• Exercise data
*** Begin section ***
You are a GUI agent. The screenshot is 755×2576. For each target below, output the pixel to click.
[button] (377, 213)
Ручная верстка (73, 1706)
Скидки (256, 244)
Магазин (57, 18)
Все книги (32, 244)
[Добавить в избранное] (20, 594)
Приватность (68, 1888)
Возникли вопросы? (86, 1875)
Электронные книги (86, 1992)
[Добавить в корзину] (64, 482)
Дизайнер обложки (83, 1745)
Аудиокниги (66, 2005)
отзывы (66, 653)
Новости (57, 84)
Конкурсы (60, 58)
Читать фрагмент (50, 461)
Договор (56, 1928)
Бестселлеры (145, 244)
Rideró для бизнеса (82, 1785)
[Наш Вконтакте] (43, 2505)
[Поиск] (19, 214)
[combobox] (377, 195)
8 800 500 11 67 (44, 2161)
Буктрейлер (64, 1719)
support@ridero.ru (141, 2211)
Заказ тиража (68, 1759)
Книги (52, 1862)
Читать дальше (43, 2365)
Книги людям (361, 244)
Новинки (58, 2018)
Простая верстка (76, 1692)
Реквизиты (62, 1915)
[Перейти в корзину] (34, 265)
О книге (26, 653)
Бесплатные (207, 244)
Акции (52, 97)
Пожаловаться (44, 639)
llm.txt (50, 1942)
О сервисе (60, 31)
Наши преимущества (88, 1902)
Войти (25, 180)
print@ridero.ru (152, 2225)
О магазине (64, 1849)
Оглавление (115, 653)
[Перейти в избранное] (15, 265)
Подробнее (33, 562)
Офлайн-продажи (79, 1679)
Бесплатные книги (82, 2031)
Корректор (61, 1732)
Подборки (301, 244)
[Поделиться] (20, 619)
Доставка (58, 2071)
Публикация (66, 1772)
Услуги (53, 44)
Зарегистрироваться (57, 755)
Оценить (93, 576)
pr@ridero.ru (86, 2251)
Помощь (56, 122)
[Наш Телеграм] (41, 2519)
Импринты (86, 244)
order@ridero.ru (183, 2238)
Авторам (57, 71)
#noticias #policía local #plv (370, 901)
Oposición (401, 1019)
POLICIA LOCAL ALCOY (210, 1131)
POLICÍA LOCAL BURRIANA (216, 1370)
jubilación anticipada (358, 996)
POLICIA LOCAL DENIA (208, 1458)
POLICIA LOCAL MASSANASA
*** End section ***
• Instructions for the task
Each line of the records above, from the first through the one containing "Новинки (58, 2018)", is to be retyped exactly; no other line belongs.

• Answer to the problem
You are a GUI agent. The screenshot is 755×2576. For each target below, output the pixel to click.
[button] (377, 213)
Ручная верстка (73, 1706)
Скидки (256, 244)
Магазин (57, 18)
Все книги (32, 244)
[Добавить в избранное] (20, 594)
Приватность (68, 1888)
Возникли вопросы? (86, 1875)
Электронные книги (86, 1992)
[Добавить в корзину] (64, 482)
Дизайнер обложки (83, 1745)
Аудиокниги (66, 2005)
отзывы (66, 653)
Новости (57, 84)
Конкурсы (60, 58)
Читать фрагмент (50, 461)
Договор (56, 1928)
Бестселлеры (145, 244)
Rideró для бизнеса (82, 1785)
[Наш Вконтакте] (43, 2505)
[Поиск] (19, 214)
[combobox] (377, 195)
8 800 500 11 67 (44, 2161)
Буктрейлер (64, 1719)
support@ridero.ru (141, 2211)
Заказ тиража (68, 1759)
Книги (52, 1862)
Читать дальше (43, 2365)
Книги людям (361, 244)
Новинки (58, 2018)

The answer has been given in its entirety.